A recent question which was put on hold due to lack of context by the OP was the following:
Solve the following ODE using Laplace transforms.
$$ty'' +(2t+3)y' +(t+3)y = 3e^{-t}, \qquad y(0)=0$$
Putting the equation into the form
$$t(y^{\prime\prime}+2y^\prime+y)+3(y^\prime+y)=3e^{-t} $$
which has $y_c=ce^{-t}$ as a solution of its complementary equation immediately suggests $y=Ate^{-t}$ as a particular solution. And this is borne out by substitution, with $A=1$. Applying the initial condition yields the solution
$$ y=te^{-t} $$
So why would the original OP want the equation solved using Laplace transforms?
Is there a shorter path using Laplace transforms than the following?

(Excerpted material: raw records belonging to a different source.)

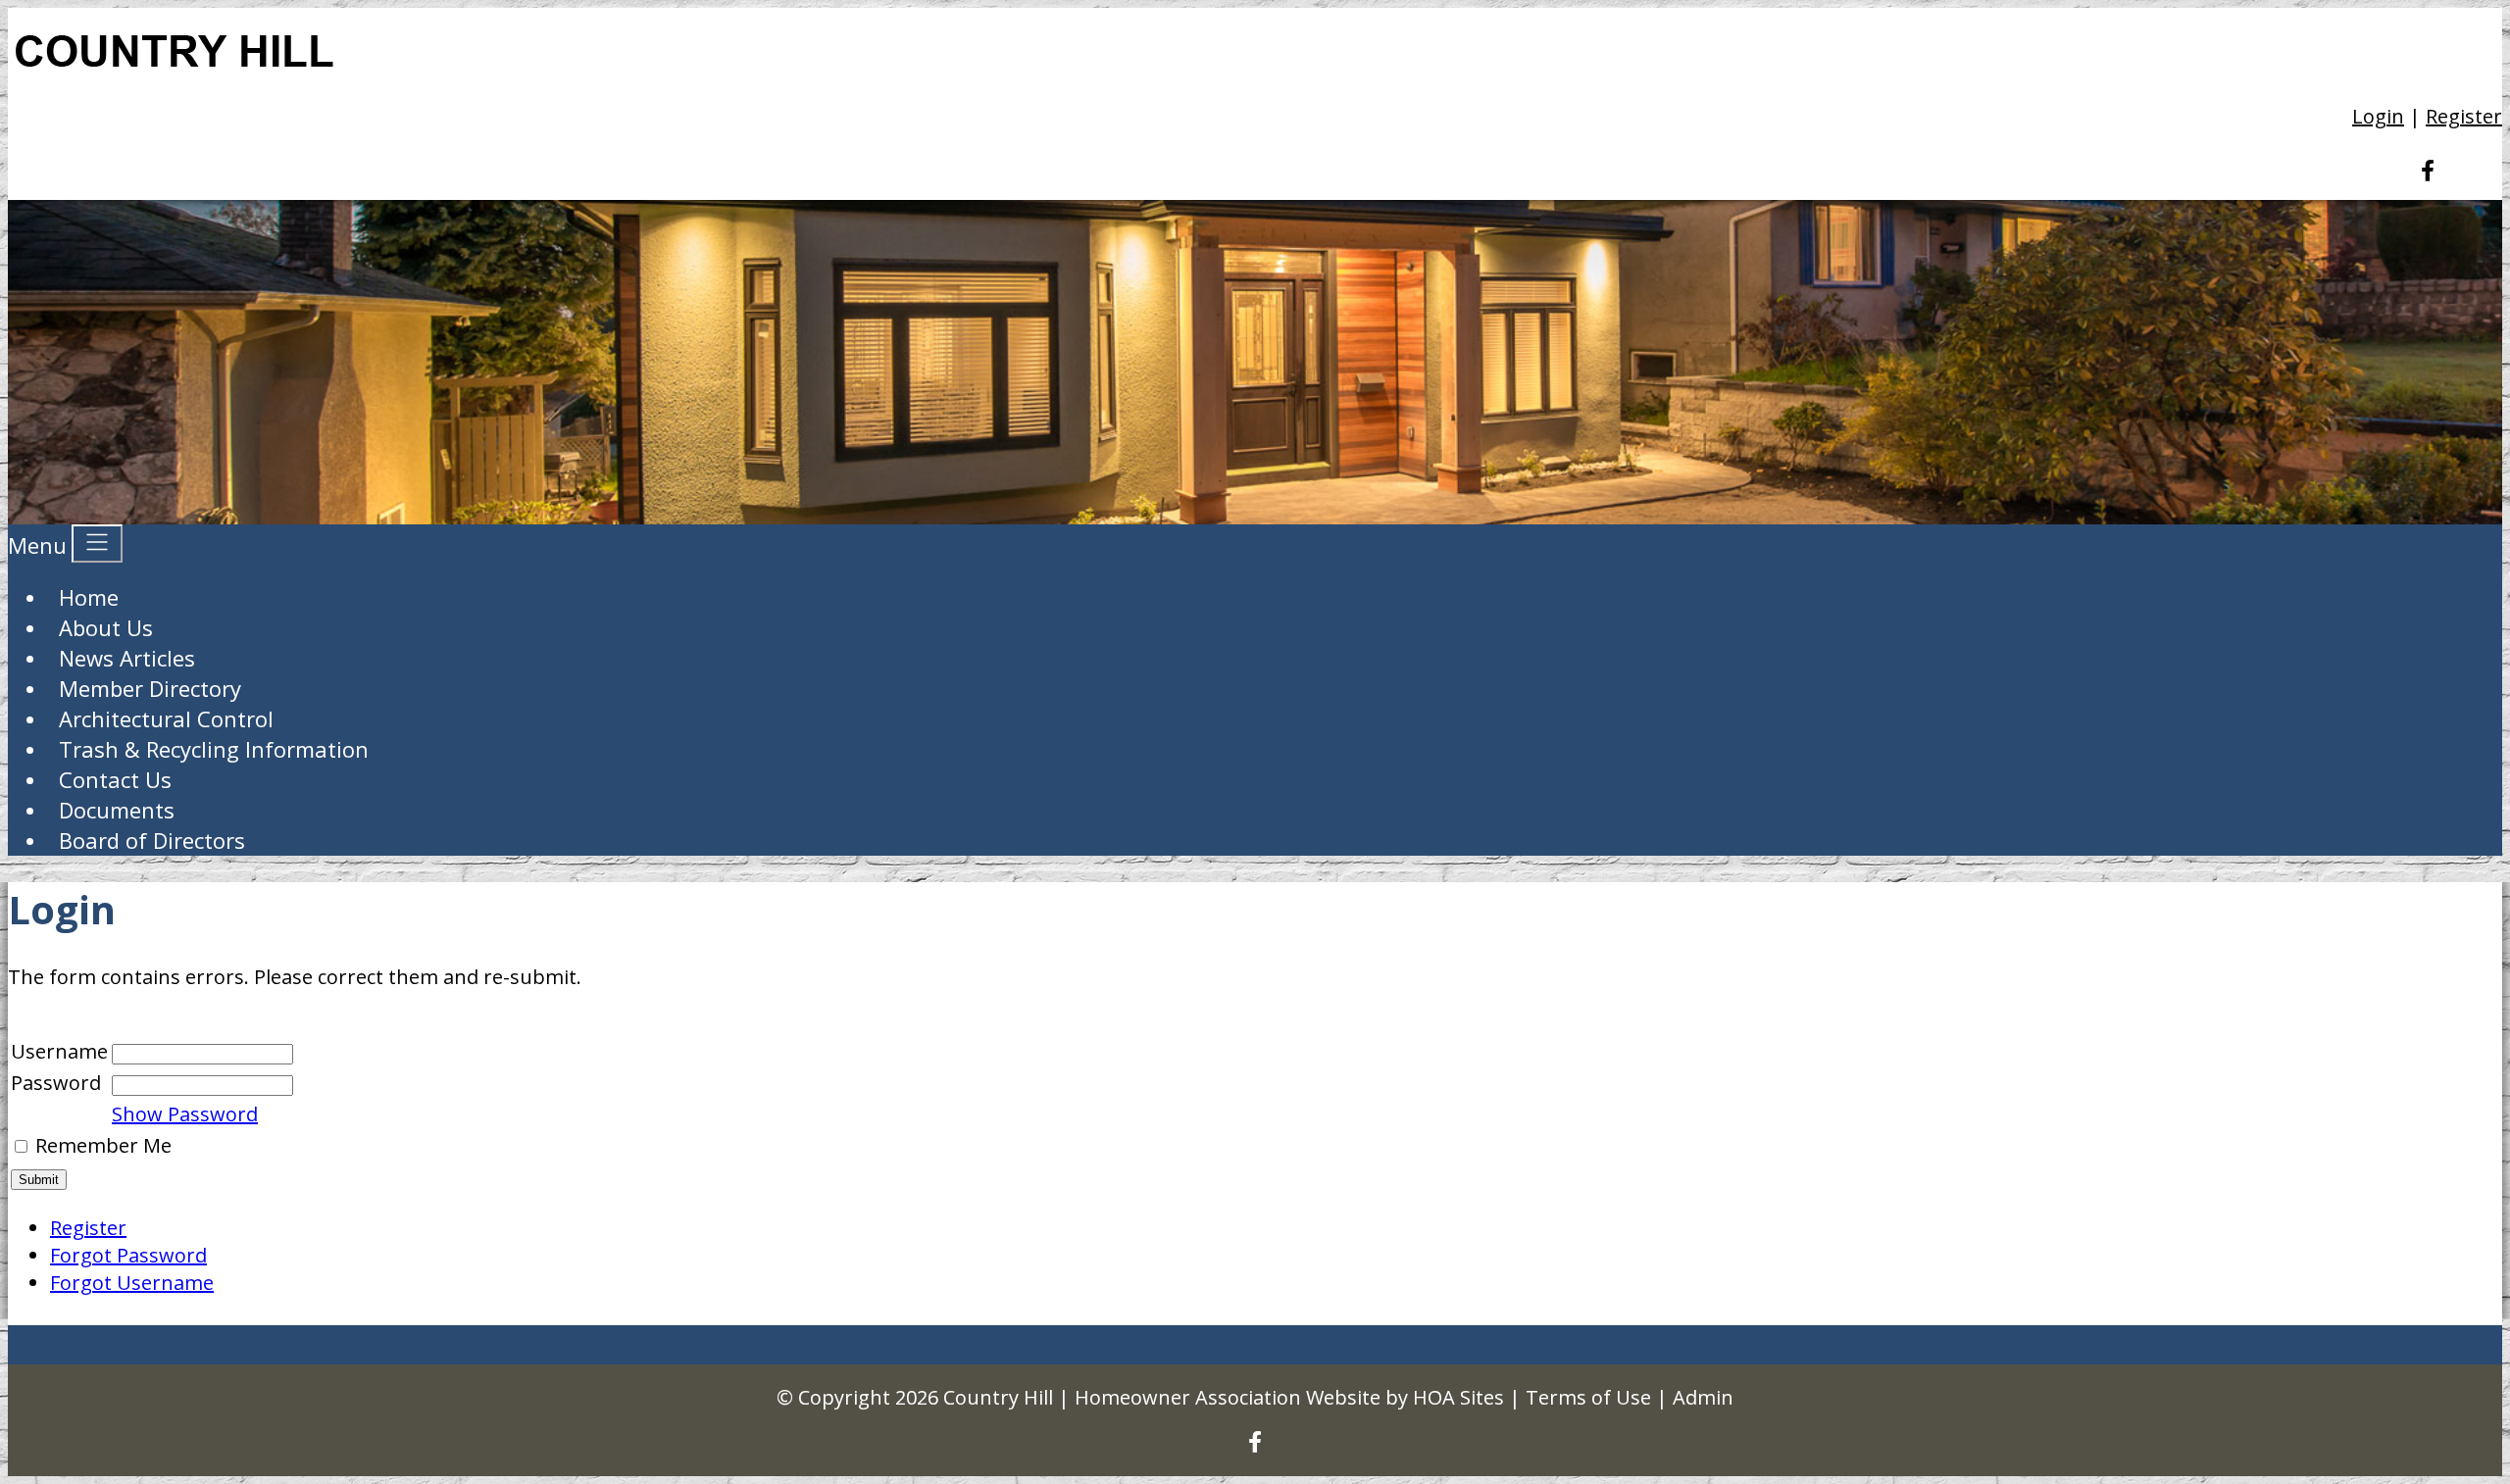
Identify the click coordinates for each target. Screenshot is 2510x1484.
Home (89, 597)
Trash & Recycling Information (214, 749)
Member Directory (150, 688)
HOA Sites (1458, 1397)
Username (59, 1051)
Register (2464, 116)
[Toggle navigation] (97, 543)
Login (2378, 116)
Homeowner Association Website (1227, 1397)
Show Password (185, 1114)
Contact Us (115, 779)
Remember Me (103, 1145)
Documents (117, 809)
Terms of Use (1588, 1397)
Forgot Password (128, 1255)
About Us (106, 627)
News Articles (127, 657)
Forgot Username (132, 1282)
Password (56, 1082)
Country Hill (998, 1397)
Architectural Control (166, 718)
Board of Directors (152, 840)
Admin (1703, 1397)
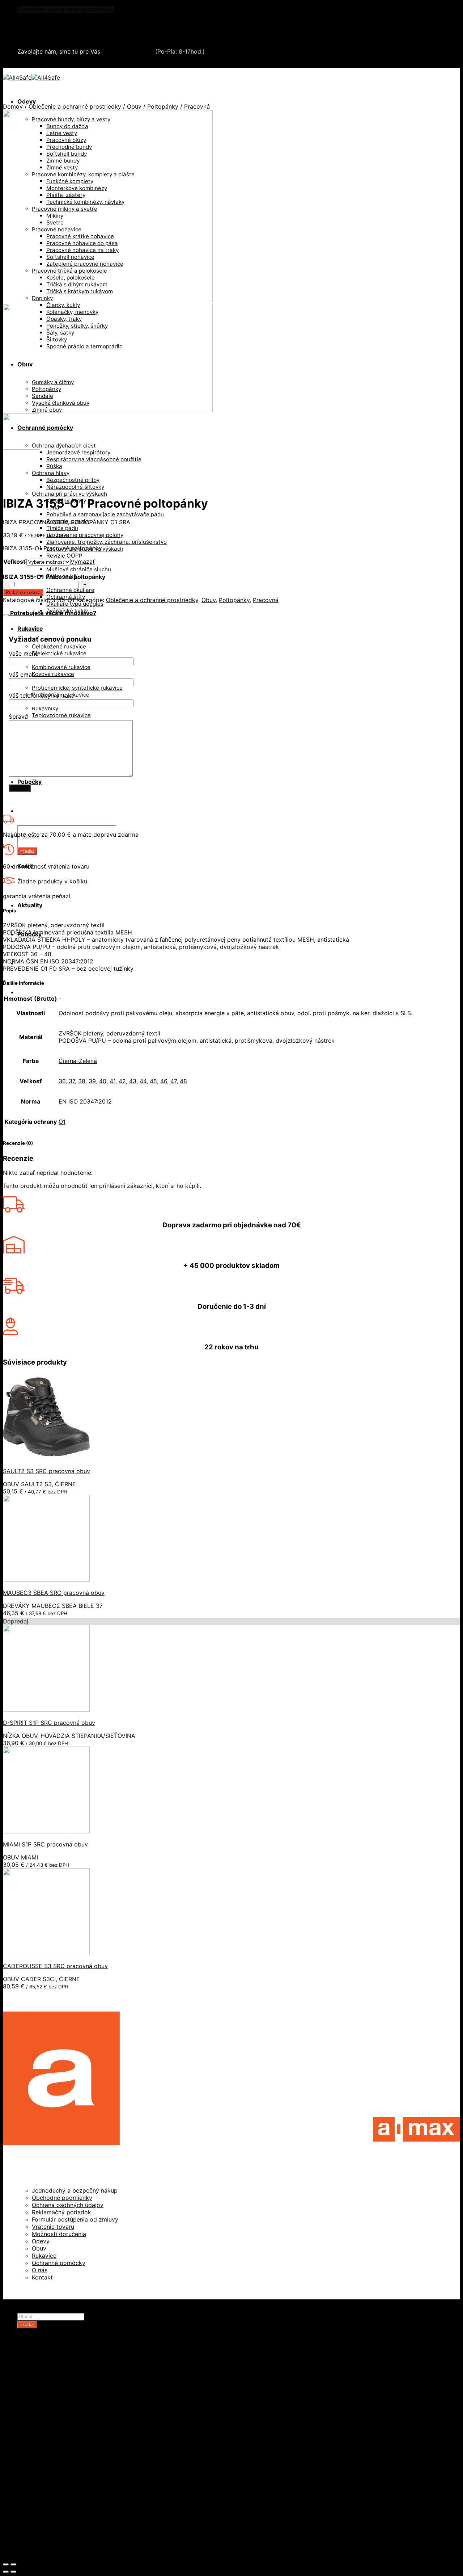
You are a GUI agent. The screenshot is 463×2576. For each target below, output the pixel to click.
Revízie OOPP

Use the fact that $(3e^{-t})^\prime+3e^{-t}=0$ to get the homogeneous equation
$$ [t(y^{\prime\prime}+2y^\prime+y)+3(y^\prime+y)]^\prime+[t(y^{\prime\prime}+2y^\prime+y)+3(y^\prime+y)]=0 $$
This simplifies to the homogeneous equation
$$
t(y^{\prime\prime\prime}+3y^{\prime\prime}+3y^\prime+y)+4(y^{\prime\prime}+2y^\prime+y)=0 $$
Taking the Laplace transform of this involves quite a bit of tedium which I will spare the reader, but yields the following:
\begin{eqnarray}
(s+1)^3Y^\prime+2(s+1)^2Y&=&0\\\
(s+1)^2Y^\prime+2(s+1)Y&=&0\\\
\left[(s+1)^2Y\right]^\prime&=&0\\\
Y&=&\frac{c}{(s+1)^2}\\\
y&=&cte^{-t}
\end{eqnarray}
So, with $c=1$, yielding the same solution found much more easily by inspection.
Keeping in mind that
$$ \mathcal{L}(t\mathcal{D}(y)) = -\frac{d}{ds}\mathcal{L}(\mathcal{D}(y)) $$
assuming null initial conditions and applying this in
$$ t \mathcal{D}^2y + \mathcal{D}y = 3e^{-t} $$
we have
$$ -\frac{d}{ds}\left((s+1)^2 Y\right)+(s+1)Y = \frac{3}{s+1} $$
or
$$ -Y'+\frac{1}{s+1}Y = \frac{3}{(s+1)^3} $$
the homogeneous gives
$$ Y_h = \frac{c_1}{s+1} $$
and the particular
$$ Y_p = \frac{1}{(s+1)^2} $$
hence
$$ y(t) = (c_1+t)e^{-t} $$
not difficult at all. Now if $y(0) = 0$ then
$$ y(t) = te^{-t} $$